By Lemma 10.3(ii), one can choose ε small enough such that

$$M\left(\epsilon t,(1 - \epsilon )t; \frac{1} {t\sqrt{\epsilon }}\right) \geq 1 -\frac{\delta } {2},$$

for any t.

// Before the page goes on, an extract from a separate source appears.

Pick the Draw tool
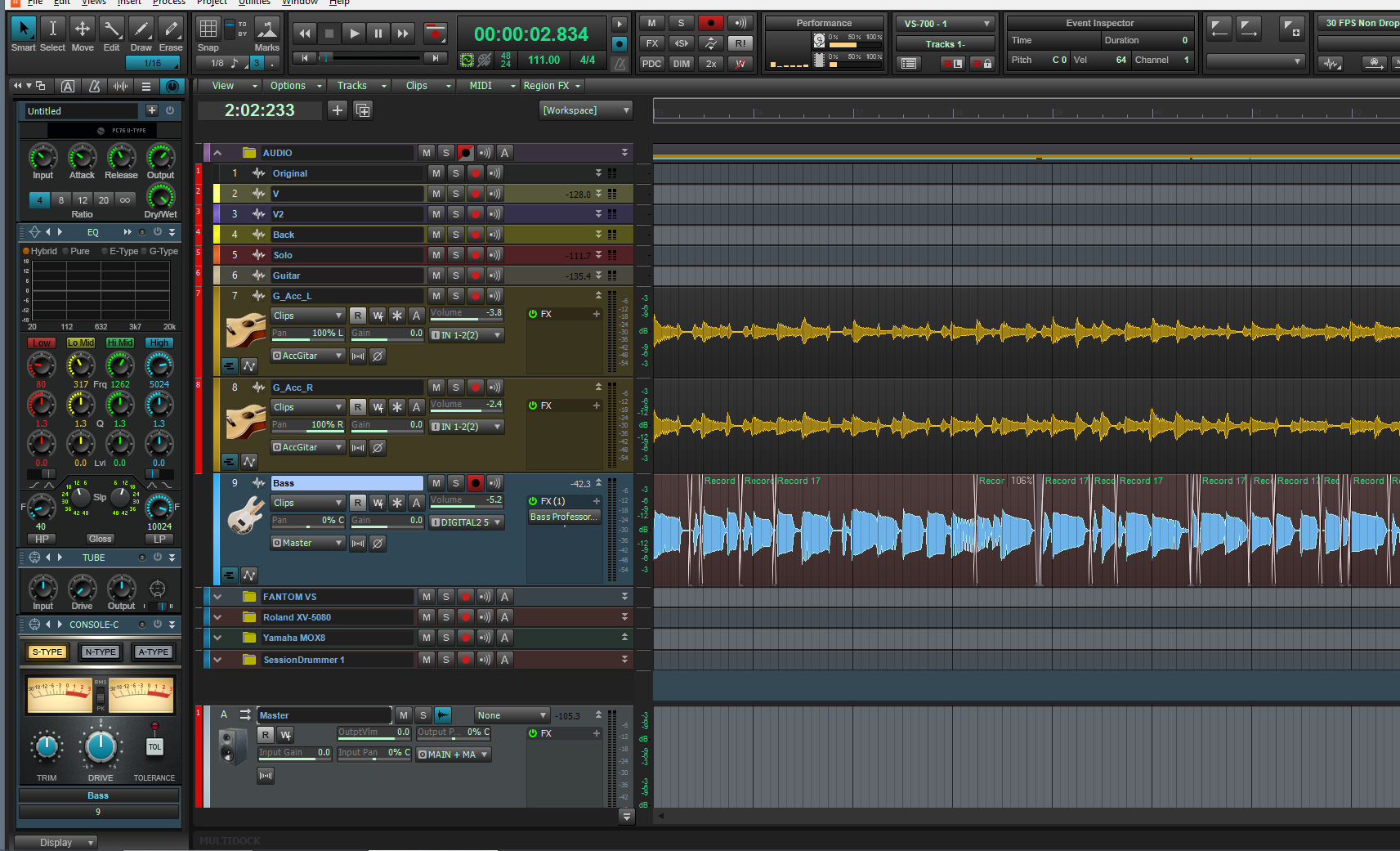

In particular, we can take ε ≤ δ ∕ 2. Using Lemma 10.4 with δ ∕ 2, we get that for t ≥ t ₀ (and thus for $\lambda (t) := \frac{1} {t\sqrt{\epsilon }} \leq \frac{1} {{t}_{0}\sqrt{\epsilon }}$) and for any x ∈ Ω, there exists a play X ∈ Γ(x) such that

$$\begin{array}{rcl}{ \nu }_{\lambda (t)}(X)& \leq & \frac{\delta } {2} +{ \lambda (t)}^{2}{ \int \nolimits }_{\epsilon t}^{(1-\epsilon )t}s\mathrm{{e}}^{s\lambda (t)}{\gamma }_{ s}(X)\,\mathrm{d}s \\ & \leq & \frac{\delta } {2} + V (x) + \frac{\delta } {2}\end{array}$$

□

Propositions 10.1 and 10.2 establish the first part of Theorem 10.5: (B) ⇒ (A).

3.2 From W _λ to V _t

Now assume (A) : W _λ( ⋅) converges to some W( ⋅) as λ goes to 0, uniformly on Ω. Our proof follows Proposition 2 and Lemmas 6 and 7 in [24]. Start by a technical Lemma:

Lemma 10.5.

Let ε > 0. For all x ∈ Ω and t > 0, and for any trajectory Y ∈ Γ(x) which is ε∕2-optimal for the problem with horizon t, there is a time L ∈ [0,t(1 − ε∕2)] such that, for all T ∈]0,t − L]:

$$\frac{1} {T}{\int \nolimits }_{L}^{L+T}g(Y (s))\,\mathrm{d}s \leq {V }_{ t}(x) + \epsilon.$$

Proof.

Fix Y ∈ Γ(x) some ε ∕ 2-optimal play for V _t(x). The function s↦γ_s(Y ) is continuous on ]0, t] and satisfies γ_t(Y ) ≤ V _t(x) + ε ∕ 2. The bound on g implies that γ_r(Y ) ≤ V _t(x) + ε for all r ∈ [t(1 − ε ∕ 2), t].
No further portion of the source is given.